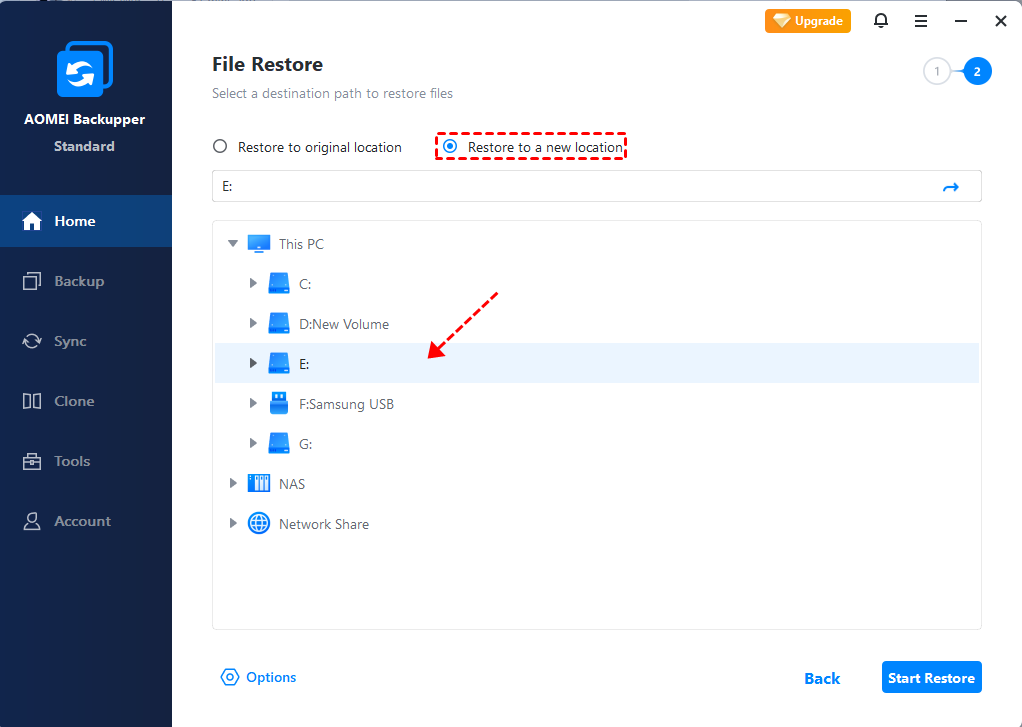Click the destination path input field
The image size is (1022, 727).
click(x=570, y=187)
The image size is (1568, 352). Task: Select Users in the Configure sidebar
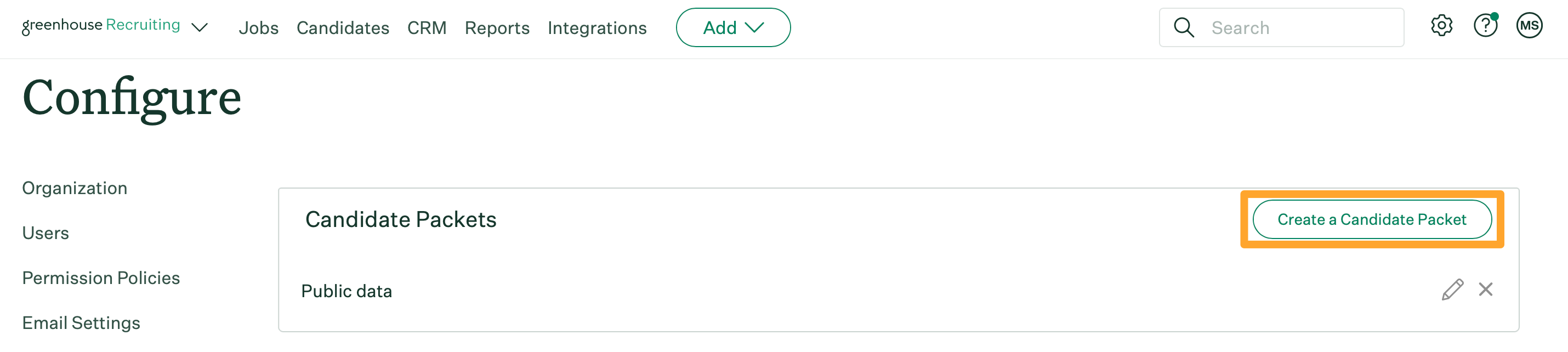46,233
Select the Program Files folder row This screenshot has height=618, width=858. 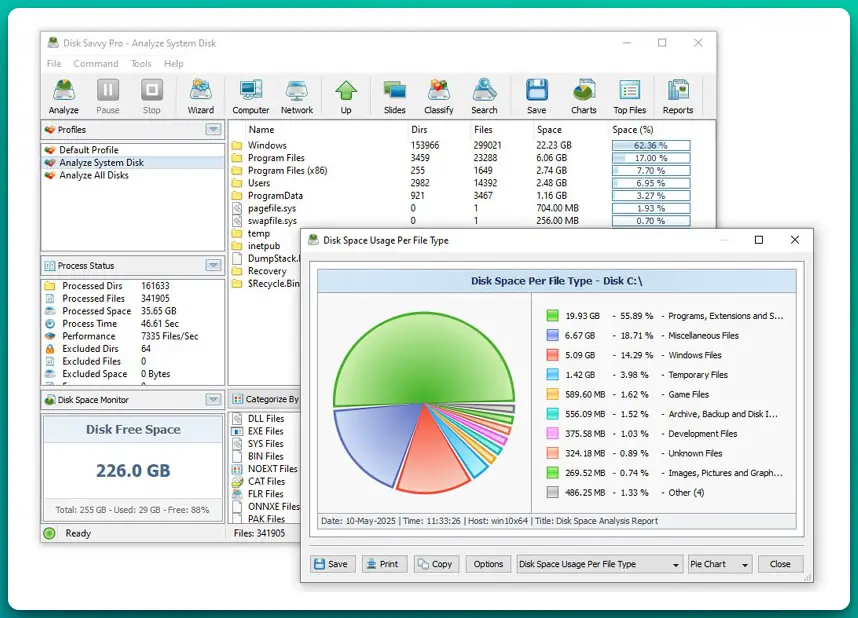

= = = = = = =

• _TASK REQUIREMENTS_
Everything from the line containing "The image size is (1568, 352)." to the final line of the listing above, both ends included, should be transcribed word for word, except for the pictures.

• _RESULT OF THE TASK_
The image size is (1568, 352). Task: Select Users in the Configure sidebar
46,233
Select the Program Files folder row This screenshot has height=618, width=858. 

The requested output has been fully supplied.